▶ PAGE EXTRACT
Are First Trimester Ultrasounds Really Linked To Severity Of Autism?
Diagnostic ultrasound in the first trimester of pregnancy seems to be linked to more symptoms of autism, and is said to be linked to increased severity of the disorder.
A study by researchers at UW Medicine, UW Bothell, and Seattle Children's Research Institute suggested that exposure to diagnostic ultrasound in the first trimester is linked to increased severity of autism symptoms, the greatest link being among kids with certain genetic variations associated with such disorder. This is in line with the current FDA guidelines that recommend diagnostic ultrasound to be used for medical necessity only.
Pierre Mourad, a UW professor of neurological surgery in Seattle said, "I believe the implications of our results are to bolster the FDA guidelines." He also specifically mentioned that the data they collected are about the first trimester of the pregnancyonly - the effect of ultrasound on the second and third trimesters showed no link so far.

▶ WHAT YOU ARE ASKED TO DO
Using the article on first-trimester ultrasounds and autism, state which children showed the greatest link between ultrasound exposure and the severity of autism symptoms.

▶ DATA SUPPLIED
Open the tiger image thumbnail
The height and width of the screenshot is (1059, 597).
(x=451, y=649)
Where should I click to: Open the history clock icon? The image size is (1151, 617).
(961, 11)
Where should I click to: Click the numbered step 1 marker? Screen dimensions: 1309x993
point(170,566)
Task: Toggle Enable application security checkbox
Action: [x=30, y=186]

...

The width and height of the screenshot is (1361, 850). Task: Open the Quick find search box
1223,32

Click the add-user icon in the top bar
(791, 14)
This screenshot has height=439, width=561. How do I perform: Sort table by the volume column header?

...

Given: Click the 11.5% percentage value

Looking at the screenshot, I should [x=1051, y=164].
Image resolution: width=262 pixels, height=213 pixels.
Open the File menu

▶ EXERCISE ANSWER
Children with certain genetic variations associated with autism.